## ACTIVITY:
Set every entry down again precisely.
Top of INPUT DATA
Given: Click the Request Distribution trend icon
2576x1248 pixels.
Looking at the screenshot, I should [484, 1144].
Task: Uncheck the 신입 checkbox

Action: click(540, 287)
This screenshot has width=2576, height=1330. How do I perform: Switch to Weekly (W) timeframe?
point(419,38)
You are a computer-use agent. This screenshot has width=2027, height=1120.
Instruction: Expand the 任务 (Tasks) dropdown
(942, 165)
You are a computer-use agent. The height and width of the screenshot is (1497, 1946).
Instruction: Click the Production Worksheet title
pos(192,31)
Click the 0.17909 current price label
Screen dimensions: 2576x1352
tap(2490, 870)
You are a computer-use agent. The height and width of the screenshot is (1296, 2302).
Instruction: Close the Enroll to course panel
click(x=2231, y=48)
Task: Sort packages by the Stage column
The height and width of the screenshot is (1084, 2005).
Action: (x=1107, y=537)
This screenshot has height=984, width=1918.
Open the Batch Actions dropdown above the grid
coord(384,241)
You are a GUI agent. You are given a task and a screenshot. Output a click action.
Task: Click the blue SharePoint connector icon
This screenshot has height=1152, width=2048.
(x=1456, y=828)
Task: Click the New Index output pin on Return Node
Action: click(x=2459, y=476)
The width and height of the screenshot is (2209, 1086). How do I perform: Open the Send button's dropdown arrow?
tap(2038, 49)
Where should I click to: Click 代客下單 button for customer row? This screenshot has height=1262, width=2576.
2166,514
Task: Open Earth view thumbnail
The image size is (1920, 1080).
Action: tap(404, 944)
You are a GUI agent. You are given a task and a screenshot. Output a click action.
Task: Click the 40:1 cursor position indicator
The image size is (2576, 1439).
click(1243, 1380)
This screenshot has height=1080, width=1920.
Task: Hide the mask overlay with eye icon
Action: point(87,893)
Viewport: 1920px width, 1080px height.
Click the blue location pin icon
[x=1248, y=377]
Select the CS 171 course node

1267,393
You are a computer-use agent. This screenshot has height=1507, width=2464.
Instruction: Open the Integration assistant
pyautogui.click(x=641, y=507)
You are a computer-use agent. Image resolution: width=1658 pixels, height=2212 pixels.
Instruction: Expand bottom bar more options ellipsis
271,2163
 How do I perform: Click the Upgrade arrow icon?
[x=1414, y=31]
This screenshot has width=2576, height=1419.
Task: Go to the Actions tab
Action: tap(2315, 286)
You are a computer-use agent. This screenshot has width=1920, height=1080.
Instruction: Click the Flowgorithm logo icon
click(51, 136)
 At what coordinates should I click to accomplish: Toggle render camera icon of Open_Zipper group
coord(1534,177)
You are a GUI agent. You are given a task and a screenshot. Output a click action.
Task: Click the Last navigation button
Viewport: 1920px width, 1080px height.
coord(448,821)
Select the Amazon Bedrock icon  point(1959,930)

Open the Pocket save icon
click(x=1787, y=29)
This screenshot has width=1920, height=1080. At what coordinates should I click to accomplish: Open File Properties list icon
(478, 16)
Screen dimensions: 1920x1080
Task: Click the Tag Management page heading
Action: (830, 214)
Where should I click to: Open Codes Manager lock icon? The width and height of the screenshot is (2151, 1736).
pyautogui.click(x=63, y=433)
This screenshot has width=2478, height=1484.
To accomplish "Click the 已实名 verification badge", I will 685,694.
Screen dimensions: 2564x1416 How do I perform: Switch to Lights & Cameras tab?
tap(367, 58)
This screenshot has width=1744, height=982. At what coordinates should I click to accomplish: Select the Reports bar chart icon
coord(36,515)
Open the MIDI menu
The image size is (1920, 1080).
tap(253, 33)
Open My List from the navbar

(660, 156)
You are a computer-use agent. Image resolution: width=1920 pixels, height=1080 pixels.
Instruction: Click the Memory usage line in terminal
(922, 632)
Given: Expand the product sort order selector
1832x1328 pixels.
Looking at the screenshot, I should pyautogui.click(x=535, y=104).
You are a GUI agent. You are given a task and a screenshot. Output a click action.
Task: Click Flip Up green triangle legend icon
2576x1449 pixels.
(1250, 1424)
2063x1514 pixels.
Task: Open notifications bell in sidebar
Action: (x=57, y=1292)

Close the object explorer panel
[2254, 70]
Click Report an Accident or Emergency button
Bottom of INPUT DATA
## RESPONSE AREA:
Given: Click the Request Distribution trend icon
2576x1248 pixels.
Looking at the screenshot, I should [484, 1144].
Task: Uncheck the 신입 checkbox

Action: click(540, 287)
This screenshot has width=2576, height=1330. How do I perform: Switch to Weekly (W) timeframe?
point(419,38)
You are a computer-use agent. This screenshot has width=2027, height=1120.
Instruction: Expand the 任务 (Tasks) dropdown
(942, 165)
You are a computer-use agent. The height and width of the screenshot is (1497, 1946).
Instruction: Click the Production Worksheet title
pos(192,31)
Click the 0.17909 current price label
Screen dimensions: 2576x1352
tap(2490, 870)
You are a computer-use agent. The height and width of the screenshot is (1296, 2302).
Instruction: Close the Enroll to course panel
click(x=2231, y=48)
Task: Sort packages by the Stage column
The height and width of the screenshot is (1084, 2005).
Action: (x=1107, y=537)
This screenshot has height=984, width=1918.
Open the Batch Actions dropdown above the grid
coord(384,241)
You are a GUI agent. You are given a task and a screenshot. Output a click action.
Task: Click the blue SharePoint connector icon
This screenshot has height=1152, width=2048.
(x=1456, y=828)
Task: Click the New Index output pin on Return Node
Action: click(x=2459, y=476)
The width and height of the screenshot is (2209, 1086). How do I perform: Open the Send button's dropdown arrow?
tap(2038, 49)
Where should I click to: Click 代客下單 button for customer row? This screenshot has height=1262, width=2576.
2166,514
Task: Open Earth view thumbnail
The image size is (1920, 1080).
Action: tap(404, 944)
You are a GUI agent. You are given a task and a screenshot. Output a click action.
Task: Click the 40:1 cursor position indicator
The image size is (2576, 1439).
click(1243, 1380)
This screenshot has height=1080, width=1920.
Task: Hide the mask overlay with eye icon
Action: point(87,893)
Viewport: 1920px width, 1080px height.
Click the blue location pin icon
[x=1248, y=377]
Select the CS 171 course node

1267,393
You are a computer-use agent. This screenshot has height=1507, width=2464.
Instruction: Open the Integration assistant
pyautogui.click(x=641, y=507)
You are a computer-use agent. Image resolution: width=1658 pixels, height=2212 pixels.
Instruction: Expand bottom bar more options ellipsis
271,2163
 How do I perform: Click the Upgrade arrow icon?
[x=1414, y=31]
This screenshot has width=2576, height=1419.
Task: Go to the Actions tab
Action: tap(2315, 286)
You are a computer-use agent. This screenshot has width=1920, height=1080.
Instruction: Click the Flowgorithm logo icon
click(51, 136)
 At what coordinates should I click to accomplish: Toggle render camera icon of Open_Zipper group
coord(1534,177)
You are a GUI agent. You are given a task and a screenshot. Output a click action.
Task: Click the Last navigation button
Viewport: 1920px width, 1080px height.
coord(448,821)
Select the Amazon Bedrock icon  point(1959,930)

Open the Pocket save icon
click(x=1787, y=29)
This screenshot has width=1920, height=1080. At what coordinates should I click to accomplish: Open File Properties list icon
(478, 16)
Screen dimensions: 1920x1080
Task: Click the Tag Management page heading
Action: (830, 214)
Where should I click to: Open Codes Manager lock icon? The width and height of the screenshot is (2151, 1736).
pyautogui.click(x=63, y=433)
This screenshot has width=2478, height=1484.
To accomplish "Click the 已实名 verification badge", I will 685,694.
Screen dimensions: 2564x1416 How do I perform: Switch to Lights & Cameras tab?
tap(367, 58)
This screenshot has width=1744, height=982. At what coordinates should I click to accomplish: Select the Reports bar chart icon
coord(36,515)
Open the MIDI menu
The image size is (1920, 1080).
tap(253, 33)
Open My List from the navbar

(660, 156)
You are a computer-use agent. Image resolution: width=1920 pixels, height=1080 pixels.
Instruction: Click the Memory usage line in terminal
(922, 632)
Given: Expand the product sort order selector
1832x1328 pixels.
Looking at the screenshot, I should pyautogui.click(x=535, y=104).
You are a GUI agent. You are given a task and a screenshot. Output a click action.
Task: Click Flip Up green triangle legend icon
2576x1449 pixels.
(1250, 1424)
2063x1514 pixels.
Task: Open notifications bell in sidebar
Action: (x=57, y=1292)

Close the object explorer panel
[2254, 70]
Click Report an Accident or Emergency button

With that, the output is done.